> _ACTIVITY_
Transcribe the records word for word, leaving nothing out.
§ §
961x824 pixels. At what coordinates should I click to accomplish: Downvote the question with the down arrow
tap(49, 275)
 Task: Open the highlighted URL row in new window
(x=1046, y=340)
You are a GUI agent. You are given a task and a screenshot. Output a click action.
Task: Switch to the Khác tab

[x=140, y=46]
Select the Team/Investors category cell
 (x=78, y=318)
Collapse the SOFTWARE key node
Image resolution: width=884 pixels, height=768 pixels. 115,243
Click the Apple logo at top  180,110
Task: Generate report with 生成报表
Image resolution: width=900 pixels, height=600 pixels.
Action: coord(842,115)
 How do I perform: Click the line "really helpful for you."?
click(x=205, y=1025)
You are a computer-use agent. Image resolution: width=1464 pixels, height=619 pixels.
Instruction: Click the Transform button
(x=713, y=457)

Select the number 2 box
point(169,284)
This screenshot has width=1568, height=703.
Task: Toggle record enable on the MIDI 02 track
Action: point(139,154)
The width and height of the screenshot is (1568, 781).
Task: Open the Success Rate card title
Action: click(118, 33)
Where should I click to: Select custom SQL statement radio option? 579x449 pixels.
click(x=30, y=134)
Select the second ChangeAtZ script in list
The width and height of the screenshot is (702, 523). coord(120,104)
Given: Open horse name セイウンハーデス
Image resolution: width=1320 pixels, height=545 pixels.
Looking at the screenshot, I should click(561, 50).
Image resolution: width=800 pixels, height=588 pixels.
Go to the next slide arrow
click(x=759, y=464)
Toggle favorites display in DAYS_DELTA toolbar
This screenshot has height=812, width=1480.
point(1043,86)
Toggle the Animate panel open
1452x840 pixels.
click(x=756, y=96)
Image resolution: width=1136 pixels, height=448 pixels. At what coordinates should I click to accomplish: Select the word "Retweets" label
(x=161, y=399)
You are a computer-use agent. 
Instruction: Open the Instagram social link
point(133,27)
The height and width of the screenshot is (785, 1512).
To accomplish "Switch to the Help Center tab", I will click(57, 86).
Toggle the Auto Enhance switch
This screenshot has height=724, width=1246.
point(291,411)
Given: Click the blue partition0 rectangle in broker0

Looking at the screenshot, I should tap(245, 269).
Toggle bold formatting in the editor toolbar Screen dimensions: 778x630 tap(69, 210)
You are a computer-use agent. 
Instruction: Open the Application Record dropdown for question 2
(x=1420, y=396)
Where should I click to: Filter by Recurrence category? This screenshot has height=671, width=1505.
§ §
> _REPLY TO THE TASK_
961x824 pixels. At what coordinates should I click to accomplish: Downvote the question with the down arrow
tap(49, 275)
 Task: Open the highlighted URL row in new window
(x=1046, y=340)
You are a GUI agent. You are given a task and a screenshot. Output a click action.
Task: Switch to the Khác tab

[x=140, y=46]
Select the Team/Investors category cell
 (x=78, y=318)
Collapse the SOFTWARE key node
Image resolution: width=884 pixels, height=768 pixels. 115,243
Click the Apple logo at top  180,110
Task: Generate report with 生成报表
Image resolution: width=900 pixels, height=600 pixels.
Action: coord(842,115)
 How do I perform: Click the line "really helpful for you."?
click(x=205, y=1025)
You are a computer-use agent. Image resolution: width=1464 pixels, height=619 pixels.
Instruction: Click the Transform button
(x=713, y=457)

Select the number 2 box
point(169,284)
This screenshot has width=1568, height=703.
Task: Toggle record enable on the MIDI 02 track
Action: point(139,154)
The width and height of the screenshot is (1568, 781).
Task: Open the Success Rate card title
Action: click(118, 33)
Where should I click to: Select custom SQL statement radio option? 579x449 pixels.
click(x=30, y=134)
Select the second ChangeAtZ script in list
The width and height of the screenshot is (702, 523). coord(120,104)
Given: Open horse name セイウンハーデス
Image resolution: width=1320 pixels, height=545 pixels.
Looking at the screenshot, I should click(561, 50).
Image resolution: width=800 pixels, height=588 pixels.
Go to the next slide arrow
click(x=759, y=464)
Toggle favorites display in DAYS_DELTA toolbar
This screenshot has height=812, width=1480.
point(1043,86)
Toggle the Animate panel open
1452x840 pixels.
click(x=756, y=96)
Image resolution: width=1136 pixels, height=448 pixels. At what coordinates should I click to accomplish: Select the word "Retweets" label
(x=161, y=399)
You are a computer-use agent. 
Instruction: Open the Instagram social link
point(133,27)
The height and width of the screenshot is (785, 1512).
To accomplish "Switch to the Help Center tab", I will click(57, 86).
Toggle the Auto Enhance switch
This screenshot has height=724, width=1246.
point(291,411)
Given: Click the blue partition0 rectangle in broker0

Looking at the screenshot, I should tap(245, 269).
Toggle bold formatting in the editor toolbar Screen dimensions: 778x630 tap(69, 210)
You are a computer-use agent. 
Instruction: Open the Application Record dropdown for question 2
(x=1420, y=396)
Where should I click to: Filter by Recurrence category? This screenshot has height=671, width=1505.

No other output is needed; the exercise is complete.